Output the entries below without any alteration.

Start of Provided material

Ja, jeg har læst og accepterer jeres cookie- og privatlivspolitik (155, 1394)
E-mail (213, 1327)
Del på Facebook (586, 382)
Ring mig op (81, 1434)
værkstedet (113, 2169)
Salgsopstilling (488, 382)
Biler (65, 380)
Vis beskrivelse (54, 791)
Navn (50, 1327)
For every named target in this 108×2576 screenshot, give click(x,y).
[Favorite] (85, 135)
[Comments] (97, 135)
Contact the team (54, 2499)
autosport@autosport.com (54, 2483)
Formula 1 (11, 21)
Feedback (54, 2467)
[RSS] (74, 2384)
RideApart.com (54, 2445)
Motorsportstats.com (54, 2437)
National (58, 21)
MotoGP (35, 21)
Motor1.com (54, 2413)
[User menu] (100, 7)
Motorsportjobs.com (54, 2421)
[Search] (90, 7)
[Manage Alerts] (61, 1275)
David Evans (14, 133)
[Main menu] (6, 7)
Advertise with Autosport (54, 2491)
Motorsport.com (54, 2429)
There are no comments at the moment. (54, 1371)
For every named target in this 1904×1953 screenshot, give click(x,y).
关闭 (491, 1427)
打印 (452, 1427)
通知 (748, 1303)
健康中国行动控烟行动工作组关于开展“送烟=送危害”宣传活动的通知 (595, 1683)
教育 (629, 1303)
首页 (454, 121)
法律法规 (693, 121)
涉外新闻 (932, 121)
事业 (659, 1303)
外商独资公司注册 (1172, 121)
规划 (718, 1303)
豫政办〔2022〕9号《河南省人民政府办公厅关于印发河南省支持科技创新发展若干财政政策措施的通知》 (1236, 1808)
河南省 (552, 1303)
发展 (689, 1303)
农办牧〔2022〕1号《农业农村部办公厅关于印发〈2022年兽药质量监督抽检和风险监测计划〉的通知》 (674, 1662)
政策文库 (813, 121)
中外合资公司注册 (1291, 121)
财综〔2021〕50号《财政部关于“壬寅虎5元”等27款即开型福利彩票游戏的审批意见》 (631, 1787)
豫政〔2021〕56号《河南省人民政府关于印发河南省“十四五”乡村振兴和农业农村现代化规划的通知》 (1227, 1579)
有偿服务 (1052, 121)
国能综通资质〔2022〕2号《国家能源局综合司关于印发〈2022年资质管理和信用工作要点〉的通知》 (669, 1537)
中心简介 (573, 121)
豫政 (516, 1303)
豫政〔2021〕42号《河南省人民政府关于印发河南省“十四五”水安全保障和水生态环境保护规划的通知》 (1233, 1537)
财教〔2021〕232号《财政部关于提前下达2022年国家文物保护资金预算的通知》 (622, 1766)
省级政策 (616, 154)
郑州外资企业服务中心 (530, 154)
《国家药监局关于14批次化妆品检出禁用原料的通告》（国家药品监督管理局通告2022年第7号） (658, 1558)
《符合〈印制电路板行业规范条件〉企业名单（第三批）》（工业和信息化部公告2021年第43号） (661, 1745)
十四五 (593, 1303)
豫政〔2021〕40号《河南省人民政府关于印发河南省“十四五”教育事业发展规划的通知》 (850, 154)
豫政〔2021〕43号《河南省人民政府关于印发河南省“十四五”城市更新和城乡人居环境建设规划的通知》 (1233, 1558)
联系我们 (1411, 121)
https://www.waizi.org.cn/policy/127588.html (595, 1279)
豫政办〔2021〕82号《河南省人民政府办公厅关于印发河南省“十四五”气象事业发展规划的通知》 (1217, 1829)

End of Provided material

Response area:
Ja, jeg har læst og accepterer jeres cookie- og privatlivspolitik (155, 1394)
E-mail (213, 1327)
Del på Facebook (586, 382)
Ring mig op (81, 1434)
værkstedet (113, 2169)
Salgsopstilling (488, 382)
Biler (65, 380)
Vis beskrivelse (54, 791)
Navn (50, 1327)
For every named target in this 108×2576 screenshot, give click(x,y).
[Favorite] (85, 135)
[Comments] (97, 135)
Contact the team (54, 2499)
autosport@autosport.com (54, 2483)
Formula 1 (11, 21)
Feedback (54, 2467)
[RSS] (74, 2384)
RideApart.com (54, 2445)
Motorsportstats.com (54, 2437)
National (58, 21)
MotoGP (35, 21)
Motor1.com (54, 2413)
[User menu] (100, 7)
Motorsportjobs.com (54, 2421)
[Search] (90, 7)
[Manage Alerts] (61, 1275)
David Evans (14, 133)
[Main menu] (6, 7)
Advertise with Autosport (54, 2491)
Motorsport.com (54, 2429)
There are no comments at the moment. (54, 1371)
For every named target in this 1904×1953 screenshot, give click(x,y).
关闭 (491, 1427)
打印 (452, 1427)
通知 (748, 1303)
健康中国行动控烟行动工作组关于开展“送烟=送危害”宣传活动的通知 (595, 1683)
教育 (629, 1303)
首页 (454, 121)
法律法规 (693, 121)
涉外新闻 (932, 121)
事业 (659, 1303)
外商独资公司注册 (1172, 121)
规划 (718, 1303)
豫政办〔2022〕9号《河南省人民政府办公厅关于印发河南省支持科技创新发展若干财政政策措施的通知》 (1236, 1808)
河南省 (552, 1303)
发展 (689, 1303)
农办牧〔2022〕1号《农业农村部办公厅关于印发〈2022年兽药质量监督抽检和风险监测计划〉的通知》 (674, 1662)
政策文库 (813, 121)
中外合资公司注册 (1291, 121)
财综〔2021〕50号《财政部关于“壬寅虎5元”等27款即开型福利彩票游戏的审批意见》 (631, 1787)
豫政〔2021〕56号《河南省人民政府关于印发河南省“十四五”乡村振兴和农业农村现代化规划的通知》 (1227, 1579)
有偿服务 (1052, 121)
国能综通资质〔2022〕2号《国家能源局综合司关于印发〈2022年资质管理和信用工作要点〉的通知》 (669, 1537)
中心简介 (573, 121)
豫政 (516, 1303)
豫政〔2021〕42号《河南省人民政府关于印发河南省“十四五”水安全保障和水生态环境保护规划的通知》 (1233, 1537)
财教〔2021〕232号《财政部关于提前下达2022年国家文物保护资金预算的通知》 (622, 1766)
省级政策 (616, 154)
郑州外资企业服务中心 (530, 154)
《国家药监局关于14批次化妆品检出禁用原料的通告》（国家药品监督管理局通告2022年第7号） (658, 1558)
《符合〈印制电路板行业规范条件〉企业名单（第三批）》（工业和信息化部公告2021年第43号） (661, 1745)
十四五 (593, 1303)
豫政〔2021〕40号《河南省人民政府关于印发河南省“十四五”教育事业发展规划的通知》 (850, 154)
豫政〔2021〕43号《河南省人民政府关于印发河南省“十四五”城市更新和城乡人居环境建设规划的通知》 (1233, 1558)
联系我们 (1411, 121)
https://www.waizi.org.cn/policy/127588.html (595, 1279)
豫政办〔2021〕82号《河南省人民政府办公厅关于印发河南省“十四五”气象事业发展规划的通知》 (1217, 1829)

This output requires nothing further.